Two days later, I am going to stick to my initial reaction, with a couple of minor elaborations. The one additional factor that looms much larger in retrospect is the fear associated with the real estate market crashing in Spain, as well as potential spillover into the banking sector and into other geographies. I wish I had a better explanation, but I don’t. I am posting my thoughts here in hopes that some readers can weigh in with their theories.
- The Friday to Monday VIX problem is "a collision of the trading week and the calendar week" in which trading and calendar time is synchronized during the trading week, but becomes uncoupled on weekends and holidays. On Monday, time is re-synchronized and volatility spikes to mark the event.
This phenomenon is described by Adam Warner in a comment on this blog when I was first grappling with this issue; you can also check out a related thread at Elite Trader. Better yet, read Alan Lightman’s delightful Einstein’s Dreams to get an appreciation for how time warps and bends its way through our lives.
For an academic perspective on the Friday to Monday VIX phenomenon, I refer you to A Tale of Two Indices by Peter Carr and Liuren Wu, whose weekday effects analysis is on page 10. A quick eyeball of the charts shows that the typical price jump from Friday to Monday is in the 2.0 to 2.2% range. - A much less important factor, but one I still think is worth pointing out, is that volatility usually rises the week after options expiration. I discussed this phenomenon early on in the life of the blog, but should return to this theme for follow-up at some point.

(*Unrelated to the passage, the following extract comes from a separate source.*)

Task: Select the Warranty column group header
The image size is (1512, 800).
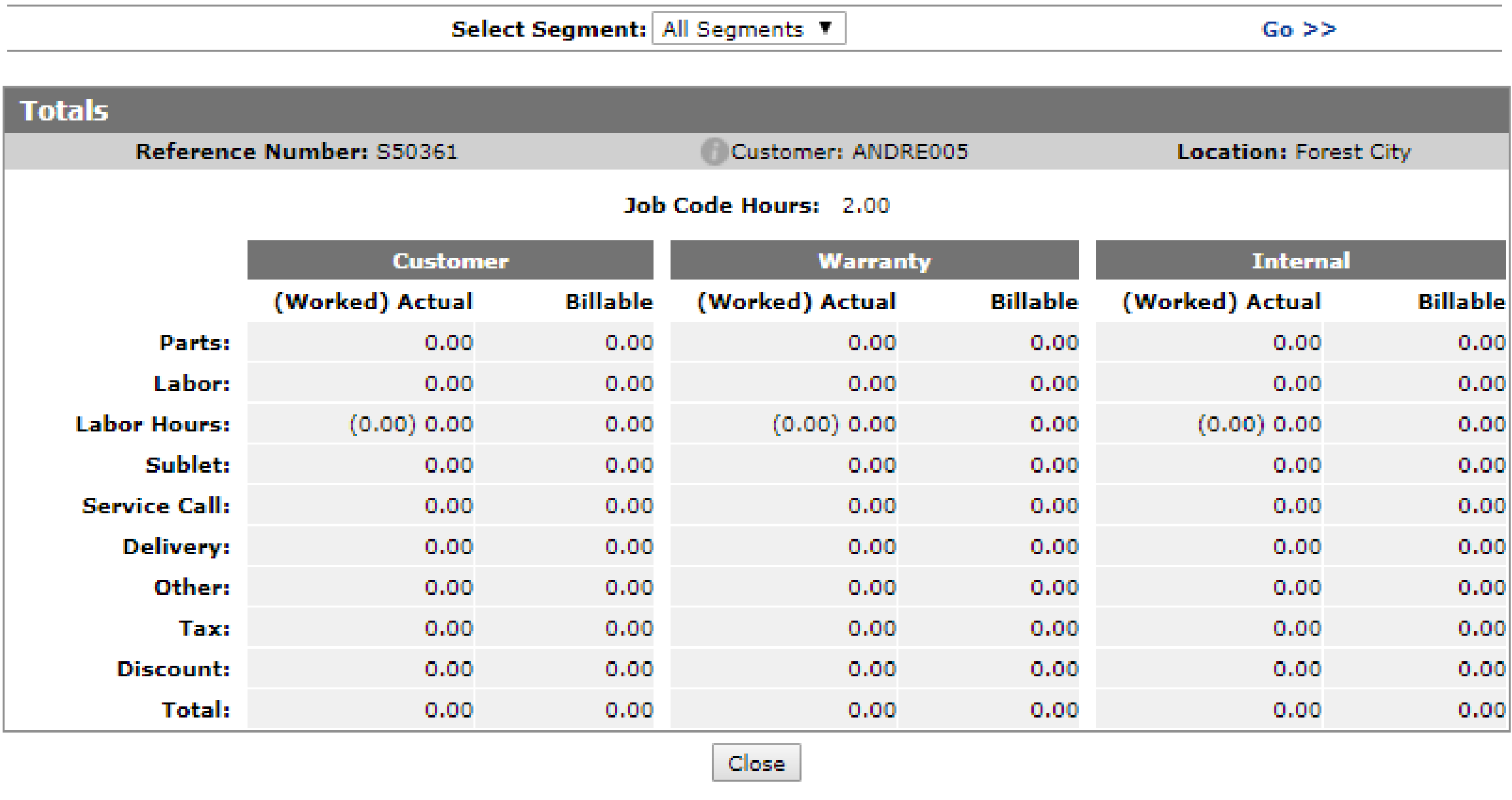Action: (874, 261)
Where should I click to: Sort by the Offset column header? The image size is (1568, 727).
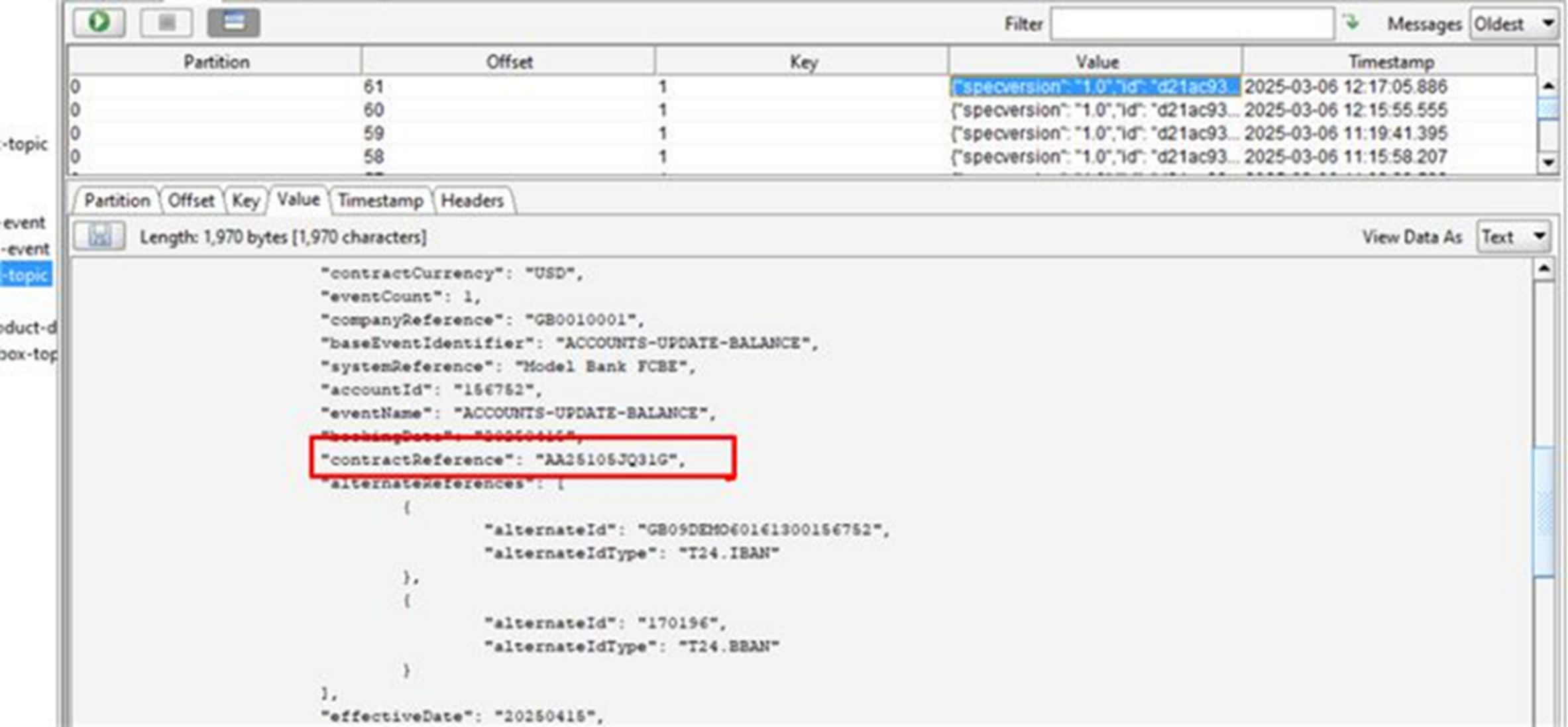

- My guess is that with a combination of VIX implied volatility having dropped dramatically during the past two weeks and the broader markets on an impressive winning streak, several indicators were flashing overbought signals and the VIX looked like cheap portfolio insurance once again.
Some quick back of the envelope analysis give us 2% for the Friday to Monday calendar problem, another 2% for the 0.23% drop in the SPX (I have the VIX at a current beta of -8.34, so 0.23% * 8.34 ≈ 2%) and perhaps 0.5% (a SWAG) for the week after options expiration week and I can account for about a 4.5% spike in the VIX for Monday. That leaves another 3.5% to be accounted for by Spanish real estate, cheap portfolio insurance and other factors.
If nothing else, perhaps Monday’s action will provide Bill Rempel with more fodder for his “error term” analysis.
Speaking of strange doings, when is the last time you saw a VIX essentially flat on a day the DJIA was up 135 points?
ReplyDeleteHmmm...I'm going to need to hire an intern to answer these types of questions...
don't forget... there is a big roll up of hedging as the market continues to surge. Did u see the speculation in the SPX 1565 calls today? The market getting that high drastically changes many things from a hedging standpoint and I think 13k on the Dow has already changed things. I touched on this in my blog the other day where hedgers are buying puts at higher strikes while shorts are buying back and covering bad trades against the calls. This offsets the sale of the lower strike puts when you have the bears buying back and ostensibly capitulating in many cases due to heavy losses. This isn't necessarily imminently bearish.... just smart hedging on the expectation that eventually something will give but at higher levels then most (including me) expected.